Michael Walsh says a lot of overwrought things in this post, but this may be my favorite: A vote for Romney tomorrow is a vote for a restoration of the old Jacksonian — Andrew, that is — Democratic party, a true populist party shorn of its Communist accretions that is every bit as all-American as […]

Michael Walsh says a lot of overwrought things in this post, but this may be my favorite:

A vote for Romney tomorrow is a vote for a restoration of the old Jacksonian — Andrew, that is — Democratic party, a true populist party shorn of its Communist accretions that is every bit as all-American as the other guys.

This is complete nonsense. Whatever one thinks of the modern Democratic Party, a Romney victory will not result in the return of the Democratic Party of long ago. Insofar as a Romney win would make the Democrats more openly populist in their politics, it would not be something that Walsh finds satisfactory. It probably would make it a party more receptive to the arguments of Sherrod Brown and Elizabeth Warren. I suspect that is not what Walsh has in mind. On the whole, the Democrats will continue as they have been, and a Romney victory isn’t going to change that. Supporting Romney because of a fantasy that it will transform the other party in some way is a mistake. It won’t pay off.

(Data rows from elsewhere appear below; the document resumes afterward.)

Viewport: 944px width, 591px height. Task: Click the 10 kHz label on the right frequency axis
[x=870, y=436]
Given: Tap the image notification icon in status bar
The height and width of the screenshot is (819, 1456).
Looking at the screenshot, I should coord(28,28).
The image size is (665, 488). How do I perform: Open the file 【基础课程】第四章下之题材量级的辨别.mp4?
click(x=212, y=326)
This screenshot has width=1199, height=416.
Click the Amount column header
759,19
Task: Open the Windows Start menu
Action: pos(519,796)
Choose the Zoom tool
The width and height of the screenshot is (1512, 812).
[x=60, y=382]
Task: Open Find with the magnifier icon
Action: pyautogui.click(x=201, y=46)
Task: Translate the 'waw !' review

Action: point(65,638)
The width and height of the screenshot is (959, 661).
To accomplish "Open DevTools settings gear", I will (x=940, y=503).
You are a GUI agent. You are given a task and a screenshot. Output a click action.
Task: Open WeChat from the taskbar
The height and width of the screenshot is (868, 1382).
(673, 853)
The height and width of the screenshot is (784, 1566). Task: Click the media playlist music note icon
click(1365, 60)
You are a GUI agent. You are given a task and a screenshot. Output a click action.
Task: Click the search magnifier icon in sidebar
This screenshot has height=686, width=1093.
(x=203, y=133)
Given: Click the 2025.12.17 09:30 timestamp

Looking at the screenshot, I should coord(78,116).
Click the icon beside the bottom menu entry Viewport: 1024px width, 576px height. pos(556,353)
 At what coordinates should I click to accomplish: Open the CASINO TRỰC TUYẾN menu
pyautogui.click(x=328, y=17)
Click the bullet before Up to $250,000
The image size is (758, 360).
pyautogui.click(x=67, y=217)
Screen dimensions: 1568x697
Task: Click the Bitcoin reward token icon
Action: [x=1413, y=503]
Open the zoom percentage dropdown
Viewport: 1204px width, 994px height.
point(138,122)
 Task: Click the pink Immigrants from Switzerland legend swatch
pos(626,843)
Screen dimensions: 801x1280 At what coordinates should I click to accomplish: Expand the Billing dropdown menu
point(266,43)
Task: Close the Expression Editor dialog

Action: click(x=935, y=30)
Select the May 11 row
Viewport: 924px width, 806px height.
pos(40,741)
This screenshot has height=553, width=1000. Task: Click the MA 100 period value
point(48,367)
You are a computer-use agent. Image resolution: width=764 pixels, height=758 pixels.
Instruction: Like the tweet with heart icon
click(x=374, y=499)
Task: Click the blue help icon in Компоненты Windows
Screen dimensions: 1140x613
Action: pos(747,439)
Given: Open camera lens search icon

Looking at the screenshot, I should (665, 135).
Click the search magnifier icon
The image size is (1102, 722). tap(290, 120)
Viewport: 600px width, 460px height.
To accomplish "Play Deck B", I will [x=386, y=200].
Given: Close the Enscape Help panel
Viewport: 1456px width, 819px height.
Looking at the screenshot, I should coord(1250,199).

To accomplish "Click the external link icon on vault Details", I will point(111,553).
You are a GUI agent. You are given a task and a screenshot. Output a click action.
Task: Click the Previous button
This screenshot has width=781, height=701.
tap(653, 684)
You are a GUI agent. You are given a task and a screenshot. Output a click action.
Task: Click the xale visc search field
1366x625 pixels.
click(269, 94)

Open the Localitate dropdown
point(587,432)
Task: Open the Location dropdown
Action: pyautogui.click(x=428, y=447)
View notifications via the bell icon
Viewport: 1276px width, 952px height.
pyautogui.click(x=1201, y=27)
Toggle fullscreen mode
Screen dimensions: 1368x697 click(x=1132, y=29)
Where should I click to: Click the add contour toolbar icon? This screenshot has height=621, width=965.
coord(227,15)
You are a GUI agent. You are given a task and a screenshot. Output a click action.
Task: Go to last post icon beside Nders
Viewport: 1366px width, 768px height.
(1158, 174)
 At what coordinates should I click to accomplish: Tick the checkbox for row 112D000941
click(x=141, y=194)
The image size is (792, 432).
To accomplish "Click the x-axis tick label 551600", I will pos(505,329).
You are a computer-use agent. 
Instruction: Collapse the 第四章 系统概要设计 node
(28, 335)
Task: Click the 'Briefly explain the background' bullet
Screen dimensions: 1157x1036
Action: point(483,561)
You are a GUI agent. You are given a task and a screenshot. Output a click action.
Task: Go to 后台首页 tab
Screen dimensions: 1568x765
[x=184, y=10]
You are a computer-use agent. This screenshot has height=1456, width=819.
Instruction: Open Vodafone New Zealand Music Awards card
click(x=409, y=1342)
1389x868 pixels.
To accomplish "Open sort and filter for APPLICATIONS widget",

What we do know is that a vote for Romney is a major defeat of populist politics inside the GOP. He is the embodiment of everything that conservative populists claim to dislike about the current political class. Whatever conservative populists have tried to promote in the last twenty or thirty years, Romney has typically been against it before he was for it, and even once he is for the things that some conservative populists want there is no reason to believe that he will do anything to advance their preferred policies. Even now, he is often on the side of those in the Republican Party that wish that conservative populists didn’t exist.

Romney has never stood for the “rollback of the federal leviathan.” He wouldn’t even know why that would be desirable, and he wouldn’t pay lip service to it until someone told him that it might gain him a few votes. On the contrary, he has represented everything in the GOP that favors its continued, gradual expansion, and he will continue to do so should he be elected to office. Conservatives are obviously being taken for a ride by Romney, who will end up doing very little that they want and will frequently abuse their trust. The amazing thing is that their antipathy to Obama is so great that most of them long ago ceased to care.